The ongoing action has prompted Ford, General Motors, and Toyota to either curtail production or outright shut down some of their plants, the publication Transport Topics is reporting, noting that the action is “disrupting the flow of components and other products back and forth across the border.”

Meanwhile, the New York Times is reporting that a convoy-style truckers protest in the U.S., expressing sympathy for the Canadian drivers’ action, may soon see a similar demonstration stretching from California to Washington, D.C.

That report has been buttressed by a bulletin released by the Department of Homeland Security saying that the DHS has “received reports of truck drivers planning to potentially block roads in major metropolitan cities in the United States in protest of, among other things, vaccine mandates for truck drivers.”

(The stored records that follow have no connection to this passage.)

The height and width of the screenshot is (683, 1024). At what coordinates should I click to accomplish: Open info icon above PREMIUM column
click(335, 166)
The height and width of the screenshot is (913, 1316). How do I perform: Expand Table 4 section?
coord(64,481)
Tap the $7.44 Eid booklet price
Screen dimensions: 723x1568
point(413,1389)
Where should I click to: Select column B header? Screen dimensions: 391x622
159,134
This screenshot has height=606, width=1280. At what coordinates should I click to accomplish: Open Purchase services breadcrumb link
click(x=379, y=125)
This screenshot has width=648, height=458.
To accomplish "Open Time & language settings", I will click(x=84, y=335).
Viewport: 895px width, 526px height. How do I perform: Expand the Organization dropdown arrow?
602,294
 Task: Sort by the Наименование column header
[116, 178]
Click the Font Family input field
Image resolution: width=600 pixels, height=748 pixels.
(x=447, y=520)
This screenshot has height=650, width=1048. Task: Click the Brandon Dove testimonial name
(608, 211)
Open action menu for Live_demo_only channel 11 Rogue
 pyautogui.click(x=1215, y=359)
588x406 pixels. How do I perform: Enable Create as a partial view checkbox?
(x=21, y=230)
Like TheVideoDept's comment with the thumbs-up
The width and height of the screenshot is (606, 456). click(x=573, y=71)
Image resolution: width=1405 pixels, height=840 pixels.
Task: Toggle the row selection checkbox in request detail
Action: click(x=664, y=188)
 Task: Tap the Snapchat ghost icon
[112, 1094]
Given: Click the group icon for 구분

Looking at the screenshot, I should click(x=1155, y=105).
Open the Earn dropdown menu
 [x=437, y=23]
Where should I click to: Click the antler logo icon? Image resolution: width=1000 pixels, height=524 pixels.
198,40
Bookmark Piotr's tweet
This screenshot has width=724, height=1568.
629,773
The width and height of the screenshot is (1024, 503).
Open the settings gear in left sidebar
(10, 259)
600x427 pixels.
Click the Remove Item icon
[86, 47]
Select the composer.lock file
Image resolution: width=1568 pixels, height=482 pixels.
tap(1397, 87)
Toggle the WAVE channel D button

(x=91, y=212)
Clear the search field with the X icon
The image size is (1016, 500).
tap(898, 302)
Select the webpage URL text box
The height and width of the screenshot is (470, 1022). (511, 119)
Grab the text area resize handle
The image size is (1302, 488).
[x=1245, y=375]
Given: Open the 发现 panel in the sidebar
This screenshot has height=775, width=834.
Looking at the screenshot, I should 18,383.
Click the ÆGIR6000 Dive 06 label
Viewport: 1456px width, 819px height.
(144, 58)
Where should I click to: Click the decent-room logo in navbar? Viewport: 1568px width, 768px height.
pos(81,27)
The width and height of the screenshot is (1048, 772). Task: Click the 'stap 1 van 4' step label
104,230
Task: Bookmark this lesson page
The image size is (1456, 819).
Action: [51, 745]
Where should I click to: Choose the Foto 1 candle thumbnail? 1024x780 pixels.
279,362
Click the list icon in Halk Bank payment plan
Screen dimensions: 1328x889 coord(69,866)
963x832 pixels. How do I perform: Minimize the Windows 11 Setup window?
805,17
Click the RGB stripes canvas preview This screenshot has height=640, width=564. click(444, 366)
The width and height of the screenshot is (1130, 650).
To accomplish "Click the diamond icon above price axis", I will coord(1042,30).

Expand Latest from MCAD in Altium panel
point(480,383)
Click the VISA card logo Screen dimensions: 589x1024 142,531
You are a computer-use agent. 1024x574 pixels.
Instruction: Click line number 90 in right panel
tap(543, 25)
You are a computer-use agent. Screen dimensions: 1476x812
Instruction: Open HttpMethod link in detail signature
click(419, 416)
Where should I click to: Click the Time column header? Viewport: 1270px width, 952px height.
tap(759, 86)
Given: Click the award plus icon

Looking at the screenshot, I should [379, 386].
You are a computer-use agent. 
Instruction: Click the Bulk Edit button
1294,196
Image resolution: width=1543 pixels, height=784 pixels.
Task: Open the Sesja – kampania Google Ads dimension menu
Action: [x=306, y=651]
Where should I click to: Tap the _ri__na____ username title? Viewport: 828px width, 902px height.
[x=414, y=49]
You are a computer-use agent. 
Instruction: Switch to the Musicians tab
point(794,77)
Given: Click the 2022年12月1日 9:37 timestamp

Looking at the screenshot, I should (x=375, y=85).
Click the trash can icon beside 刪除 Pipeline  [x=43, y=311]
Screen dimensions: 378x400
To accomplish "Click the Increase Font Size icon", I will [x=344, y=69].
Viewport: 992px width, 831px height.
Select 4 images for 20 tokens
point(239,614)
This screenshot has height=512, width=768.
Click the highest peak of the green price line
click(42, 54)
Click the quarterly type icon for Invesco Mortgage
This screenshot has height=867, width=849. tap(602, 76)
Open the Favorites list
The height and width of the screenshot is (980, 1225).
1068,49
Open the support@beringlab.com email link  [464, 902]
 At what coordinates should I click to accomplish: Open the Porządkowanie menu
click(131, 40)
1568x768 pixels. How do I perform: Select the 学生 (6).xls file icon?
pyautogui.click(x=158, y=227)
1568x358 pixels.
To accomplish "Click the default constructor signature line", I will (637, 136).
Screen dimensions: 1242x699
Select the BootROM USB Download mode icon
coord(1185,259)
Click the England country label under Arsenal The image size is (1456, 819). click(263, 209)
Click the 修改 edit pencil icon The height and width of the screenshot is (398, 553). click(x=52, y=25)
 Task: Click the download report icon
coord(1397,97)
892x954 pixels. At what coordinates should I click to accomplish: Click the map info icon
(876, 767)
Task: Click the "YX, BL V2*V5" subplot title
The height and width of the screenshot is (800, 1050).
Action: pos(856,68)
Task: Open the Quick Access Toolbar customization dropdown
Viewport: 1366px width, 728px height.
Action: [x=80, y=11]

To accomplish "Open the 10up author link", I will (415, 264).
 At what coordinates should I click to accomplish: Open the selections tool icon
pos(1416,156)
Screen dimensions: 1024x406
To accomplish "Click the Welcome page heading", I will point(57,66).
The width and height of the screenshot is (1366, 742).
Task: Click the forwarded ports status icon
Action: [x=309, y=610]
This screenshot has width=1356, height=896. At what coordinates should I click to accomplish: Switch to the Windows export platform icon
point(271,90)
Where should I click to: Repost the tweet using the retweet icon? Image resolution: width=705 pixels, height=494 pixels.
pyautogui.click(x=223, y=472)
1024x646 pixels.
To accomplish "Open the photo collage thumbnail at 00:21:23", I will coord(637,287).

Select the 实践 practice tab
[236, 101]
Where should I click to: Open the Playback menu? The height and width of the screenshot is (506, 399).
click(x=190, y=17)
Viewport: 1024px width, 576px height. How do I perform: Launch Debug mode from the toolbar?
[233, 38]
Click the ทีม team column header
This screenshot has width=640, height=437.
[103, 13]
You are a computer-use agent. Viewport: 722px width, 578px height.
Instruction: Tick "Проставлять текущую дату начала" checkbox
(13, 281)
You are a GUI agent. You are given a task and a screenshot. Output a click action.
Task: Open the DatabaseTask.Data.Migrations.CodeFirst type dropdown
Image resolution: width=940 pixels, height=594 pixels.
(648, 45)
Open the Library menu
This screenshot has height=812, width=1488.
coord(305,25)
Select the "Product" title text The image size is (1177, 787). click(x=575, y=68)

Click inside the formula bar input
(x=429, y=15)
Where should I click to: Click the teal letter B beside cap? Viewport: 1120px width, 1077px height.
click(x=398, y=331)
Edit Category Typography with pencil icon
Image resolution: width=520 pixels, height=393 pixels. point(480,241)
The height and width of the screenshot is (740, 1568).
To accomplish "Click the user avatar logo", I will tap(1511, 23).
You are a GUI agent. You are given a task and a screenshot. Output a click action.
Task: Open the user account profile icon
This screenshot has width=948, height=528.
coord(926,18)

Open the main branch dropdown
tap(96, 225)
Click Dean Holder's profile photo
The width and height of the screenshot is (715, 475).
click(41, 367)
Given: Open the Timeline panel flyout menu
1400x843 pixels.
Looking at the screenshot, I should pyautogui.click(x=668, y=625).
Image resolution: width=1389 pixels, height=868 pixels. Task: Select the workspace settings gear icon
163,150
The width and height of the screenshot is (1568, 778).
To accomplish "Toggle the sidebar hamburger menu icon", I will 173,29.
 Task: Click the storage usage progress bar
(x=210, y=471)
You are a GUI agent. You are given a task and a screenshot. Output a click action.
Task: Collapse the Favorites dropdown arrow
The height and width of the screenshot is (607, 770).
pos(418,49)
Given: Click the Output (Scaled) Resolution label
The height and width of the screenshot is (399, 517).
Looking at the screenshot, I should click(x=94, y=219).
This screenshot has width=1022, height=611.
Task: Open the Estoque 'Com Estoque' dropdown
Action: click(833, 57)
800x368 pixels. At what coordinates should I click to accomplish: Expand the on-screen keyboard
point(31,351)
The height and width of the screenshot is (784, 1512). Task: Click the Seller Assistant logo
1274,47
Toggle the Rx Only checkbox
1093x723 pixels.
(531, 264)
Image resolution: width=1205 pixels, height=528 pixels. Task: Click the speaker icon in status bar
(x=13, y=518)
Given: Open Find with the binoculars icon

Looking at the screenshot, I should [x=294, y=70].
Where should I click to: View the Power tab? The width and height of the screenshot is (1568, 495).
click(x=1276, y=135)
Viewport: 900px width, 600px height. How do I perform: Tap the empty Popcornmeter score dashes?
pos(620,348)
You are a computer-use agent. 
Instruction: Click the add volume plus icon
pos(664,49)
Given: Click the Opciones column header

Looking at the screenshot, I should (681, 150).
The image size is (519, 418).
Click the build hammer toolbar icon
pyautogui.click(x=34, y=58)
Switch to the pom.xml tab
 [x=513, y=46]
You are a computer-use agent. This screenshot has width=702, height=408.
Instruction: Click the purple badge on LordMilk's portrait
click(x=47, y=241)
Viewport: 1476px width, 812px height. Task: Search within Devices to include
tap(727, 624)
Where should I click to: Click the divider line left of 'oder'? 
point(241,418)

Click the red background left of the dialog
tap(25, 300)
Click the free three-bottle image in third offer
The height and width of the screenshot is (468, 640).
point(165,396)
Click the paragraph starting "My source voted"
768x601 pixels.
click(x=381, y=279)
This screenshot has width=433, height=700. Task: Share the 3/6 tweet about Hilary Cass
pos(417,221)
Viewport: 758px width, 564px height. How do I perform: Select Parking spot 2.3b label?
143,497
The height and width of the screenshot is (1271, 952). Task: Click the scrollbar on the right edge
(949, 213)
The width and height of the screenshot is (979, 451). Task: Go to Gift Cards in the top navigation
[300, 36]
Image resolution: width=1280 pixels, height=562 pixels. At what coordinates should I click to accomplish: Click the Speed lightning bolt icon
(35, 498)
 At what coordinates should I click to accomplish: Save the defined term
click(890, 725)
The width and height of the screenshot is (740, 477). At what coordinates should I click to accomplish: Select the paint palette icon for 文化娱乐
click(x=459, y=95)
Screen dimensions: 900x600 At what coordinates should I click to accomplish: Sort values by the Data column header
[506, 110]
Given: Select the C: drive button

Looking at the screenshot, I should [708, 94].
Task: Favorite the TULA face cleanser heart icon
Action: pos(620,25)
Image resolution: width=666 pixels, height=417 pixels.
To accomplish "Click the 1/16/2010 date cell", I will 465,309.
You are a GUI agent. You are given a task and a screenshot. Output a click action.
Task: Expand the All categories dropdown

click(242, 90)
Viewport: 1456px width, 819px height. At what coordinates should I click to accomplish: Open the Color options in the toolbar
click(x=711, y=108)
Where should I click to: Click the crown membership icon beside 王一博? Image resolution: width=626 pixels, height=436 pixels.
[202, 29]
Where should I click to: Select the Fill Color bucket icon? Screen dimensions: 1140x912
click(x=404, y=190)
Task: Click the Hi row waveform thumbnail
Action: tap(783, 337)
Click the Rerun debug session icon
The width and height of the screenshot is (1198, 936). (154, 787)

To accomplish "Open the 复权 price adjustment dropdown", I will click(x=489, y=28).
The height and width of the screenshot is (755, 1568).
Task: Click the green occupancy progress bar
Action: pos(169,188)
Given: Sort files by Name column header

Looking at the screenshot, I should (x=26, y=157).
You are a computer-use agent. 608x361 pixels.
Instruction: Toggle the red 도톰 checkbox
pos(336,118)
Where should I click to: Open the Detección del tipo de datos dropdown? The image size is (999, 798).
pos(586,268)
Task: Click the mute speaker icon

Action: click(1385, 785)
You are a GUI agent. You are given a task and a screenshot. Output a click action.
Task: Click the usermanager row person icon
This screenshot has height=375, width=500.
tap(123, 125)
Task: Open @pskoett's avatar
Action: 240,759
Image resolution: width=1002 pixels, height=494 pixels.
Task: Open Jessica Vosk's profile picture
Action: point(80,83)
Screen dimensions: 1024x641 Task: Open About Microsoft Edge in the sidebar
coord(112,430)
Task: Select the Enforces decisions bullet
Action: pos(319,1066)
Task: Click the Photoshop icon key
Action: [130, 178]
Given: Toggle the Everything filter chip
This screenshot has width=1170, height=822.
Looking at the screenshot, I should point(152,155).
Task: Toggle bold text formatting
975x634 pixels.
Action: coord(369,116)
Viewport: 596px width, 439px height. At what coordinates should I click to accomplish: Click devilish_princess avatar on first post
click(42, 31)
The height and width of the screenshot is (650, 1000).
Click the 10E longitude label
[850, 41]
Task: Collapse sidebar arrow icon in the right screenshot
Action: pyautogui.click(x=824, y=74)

The bulletin adds that the convoy, which could begin in earnest in mid-February, has the potential of picking up more truckers and trucks as it travels across the U.S.

In response, Chris Spear, chief executive officer of the American Trucking Association, has issued a statement declaring that the ATA “strongly opposes any protest activities that disrupt public safety and compromise the economic and national security of the United States.”

A coalition of business groups, which includes the Detroit and Ontario chambers of commerce, have now also issued a statement calling for an immediate end to the Canadian truckers’ strike, and adding: “We cannot allow any group to undermine the cross-border trade that supports families on both sides of the border.”